◆ Entries ◆
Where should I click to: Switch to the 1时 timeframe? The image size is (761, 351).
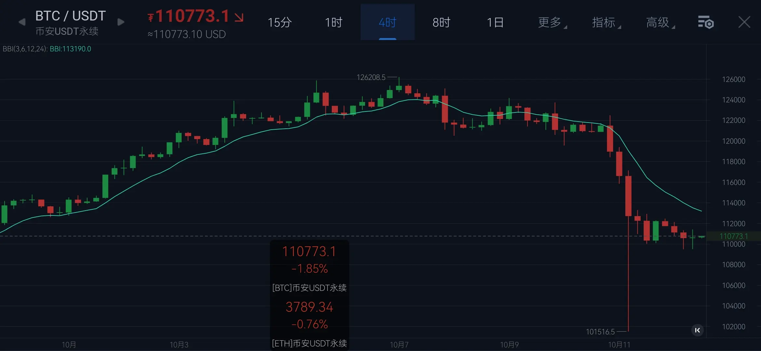pos(334,22)
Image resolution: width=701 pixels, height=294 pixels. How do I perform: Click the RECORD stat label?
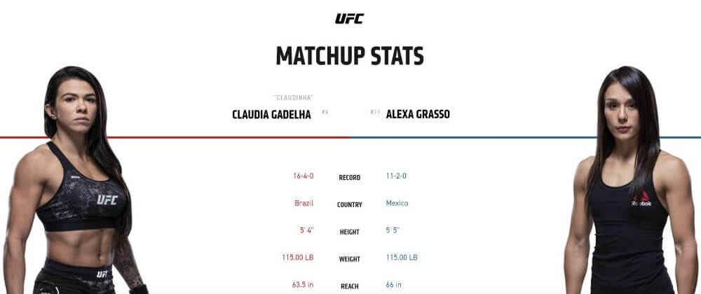pos(350,178)
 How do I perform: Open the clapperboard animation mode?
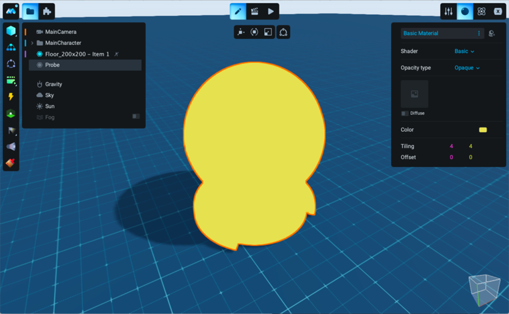click(254, 11)
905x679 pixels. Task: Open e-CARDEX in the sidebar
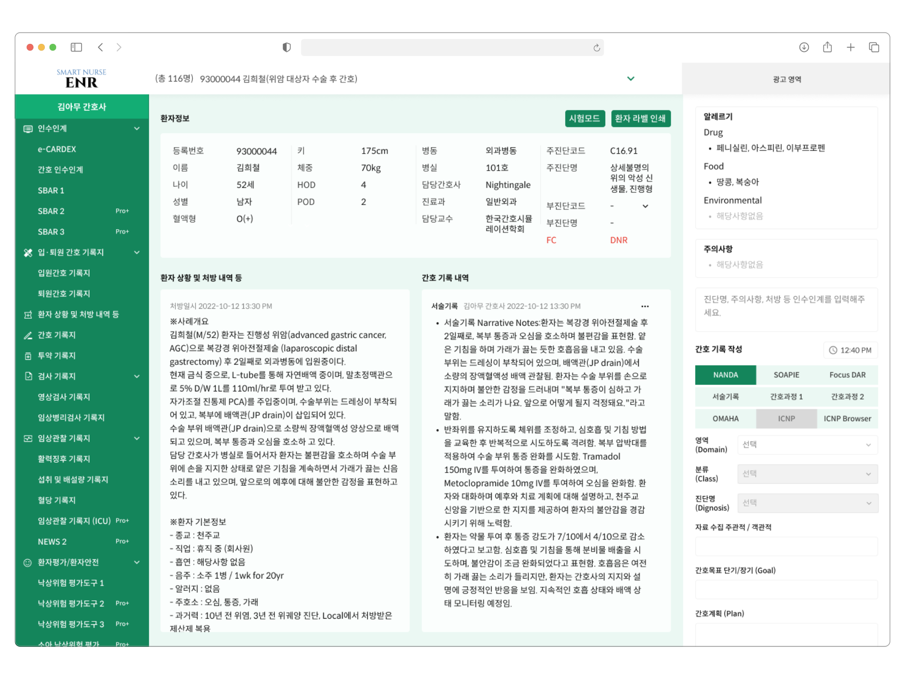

◆ Given request ◆
Can you write out every one of these records again, requests included, with each coordinate in the answers shifted up by 66? Leave the pictures out.

◆ Task solution ◆
Where should I click to: Switch to the 1时 timeframe? The image size is (761, 351).
pos(400,88)
Image resolution: width=701 pixels, height=294 pixels. How do I perform: Click the RECORD stat label?
pos(416,244)
 How do I perform: Open the clapperboard animation mode?
click(320, 77)
905x679 pixels. Task: Open e-CARDEX in the sidebar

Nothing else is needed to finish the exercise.